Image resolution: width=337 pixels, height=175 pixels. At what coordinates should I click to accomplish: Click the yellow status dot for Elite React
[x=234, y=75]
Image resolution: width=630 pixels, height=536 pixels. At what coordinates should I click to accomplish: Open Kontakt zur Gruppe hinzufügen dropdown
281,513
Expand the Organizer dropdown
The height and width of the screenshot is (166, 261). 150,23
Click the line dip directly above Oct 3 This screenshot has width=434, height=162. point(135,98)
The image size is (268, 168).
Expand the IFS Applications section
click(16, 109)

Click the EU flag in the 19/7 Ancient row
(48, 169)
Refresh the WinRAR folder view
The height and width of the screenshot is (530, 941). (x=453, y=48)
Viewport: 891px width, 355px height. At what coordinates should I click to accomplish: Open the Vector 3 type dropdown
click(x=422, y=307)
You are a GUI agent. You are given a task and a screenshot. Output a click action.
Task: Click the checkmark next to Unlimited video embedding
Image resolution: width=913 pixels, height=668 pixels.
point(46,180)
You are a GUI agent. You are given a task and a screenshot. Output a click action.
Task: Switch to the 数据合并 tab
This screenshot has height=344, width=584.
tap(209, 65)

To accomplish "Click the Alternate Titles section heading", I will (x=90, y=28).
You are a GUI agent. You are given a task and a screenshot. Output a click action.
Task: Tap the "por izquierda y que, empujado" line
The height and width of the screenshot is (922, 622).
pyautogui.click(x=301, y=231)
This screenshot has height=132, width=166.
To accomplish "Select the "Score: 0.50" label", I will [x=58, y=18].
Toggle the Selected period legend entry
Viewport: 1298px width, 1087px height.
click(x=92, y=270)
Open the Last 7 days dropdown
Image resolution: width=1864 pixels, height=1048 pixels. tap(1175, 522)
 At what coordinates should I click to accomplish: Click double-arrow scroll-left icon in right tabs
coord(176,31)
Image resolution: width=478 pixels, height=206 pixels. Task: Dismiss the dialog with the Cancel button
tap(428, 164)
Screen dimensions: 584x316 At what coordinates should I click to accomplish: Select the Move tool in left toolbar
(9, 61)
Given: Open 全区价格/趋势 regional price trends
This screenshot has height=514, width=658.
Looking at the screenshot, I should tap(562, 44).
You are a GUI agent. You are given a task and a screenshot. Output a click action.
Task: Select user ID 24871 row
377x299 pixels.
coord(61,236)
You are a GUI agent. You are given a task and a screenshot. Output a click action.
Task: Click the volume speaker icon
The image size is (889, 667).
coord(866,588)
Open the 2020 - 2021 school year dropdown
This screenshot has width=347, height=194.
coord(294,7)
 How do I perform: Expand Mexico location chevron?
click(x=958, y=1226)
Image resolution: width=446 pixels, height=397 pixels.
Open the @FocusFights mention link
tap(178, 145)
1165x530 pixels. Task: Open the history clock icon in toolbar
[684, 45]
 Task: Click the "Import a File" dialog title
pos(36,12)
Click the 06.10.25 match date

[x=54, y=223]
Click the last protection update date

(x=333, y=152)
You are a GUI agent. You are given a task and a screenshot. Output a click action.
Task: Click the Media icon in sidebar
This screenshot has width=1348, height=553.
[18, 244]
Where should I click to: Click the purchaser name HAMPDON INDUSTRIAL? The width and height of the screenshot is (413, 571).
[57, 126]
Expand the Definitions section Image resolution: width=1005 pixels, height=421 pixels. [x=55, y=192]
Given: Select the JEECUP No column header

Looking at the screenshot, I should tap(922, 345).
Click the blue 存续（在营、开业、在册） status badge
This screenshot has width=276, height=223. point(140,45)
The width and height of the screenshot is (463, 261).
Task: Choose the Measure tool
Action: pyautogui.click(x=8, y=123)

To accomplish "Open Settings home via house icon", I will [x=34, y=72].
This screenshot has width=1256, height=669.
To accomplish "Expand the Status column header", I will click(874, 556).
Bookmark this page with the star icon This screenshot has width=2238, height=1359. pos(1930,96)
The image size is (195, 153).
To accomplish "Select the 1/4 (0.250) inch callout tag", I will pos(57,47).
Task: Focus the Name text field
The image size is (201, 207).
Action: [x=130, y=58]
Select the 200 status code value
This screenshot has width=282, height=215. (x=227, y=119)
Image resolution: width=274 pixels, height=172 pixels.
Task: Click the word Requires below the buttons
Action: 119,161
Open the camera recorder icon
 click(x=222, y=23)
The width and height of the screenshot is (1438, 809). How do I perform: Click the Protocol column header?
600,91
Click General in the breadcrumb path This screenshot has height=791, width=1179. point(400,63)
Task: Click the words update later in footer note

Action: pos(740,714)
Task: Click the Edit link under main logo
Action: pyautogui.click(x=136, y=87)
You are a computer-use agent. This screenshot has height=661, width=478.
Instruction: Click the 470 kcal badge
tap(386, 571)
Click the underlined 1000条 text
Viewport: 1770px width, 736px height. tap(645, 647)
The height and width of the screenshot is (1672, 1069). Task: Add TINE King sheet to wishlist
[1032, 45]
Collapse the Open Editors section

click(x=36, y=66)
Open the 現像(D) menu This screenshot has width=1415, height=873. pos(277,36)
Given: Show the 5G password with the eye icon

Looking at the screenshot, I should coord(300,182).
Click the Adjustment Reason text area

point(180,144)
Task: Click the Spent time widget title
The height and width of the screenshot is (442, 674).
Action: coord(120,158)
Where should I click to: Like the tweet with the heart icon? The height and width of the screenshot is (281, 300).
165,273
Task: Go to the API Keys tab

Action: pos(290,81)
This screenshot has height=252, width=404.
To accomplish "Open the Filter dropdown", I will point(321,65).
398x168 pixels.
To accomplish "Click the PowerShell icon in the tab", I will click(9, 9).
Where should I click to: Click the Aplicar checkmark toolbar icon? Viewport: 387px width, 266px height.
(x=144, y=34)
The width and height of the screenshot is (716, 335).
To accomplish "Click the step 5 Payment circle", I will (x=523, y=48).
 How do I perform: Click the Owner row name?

◆ ◆ ◆ ◆

Rewrite everything from the start of the entries down to the line containing "[x=234, y=75]", changing "yellow" to "green" and keeping all else the same.

Image resolution: width=337 pixels, height=175 pixels. At what coordinates should I click to accomplish: Click the green status dot for Elite React
[x=234, y=75]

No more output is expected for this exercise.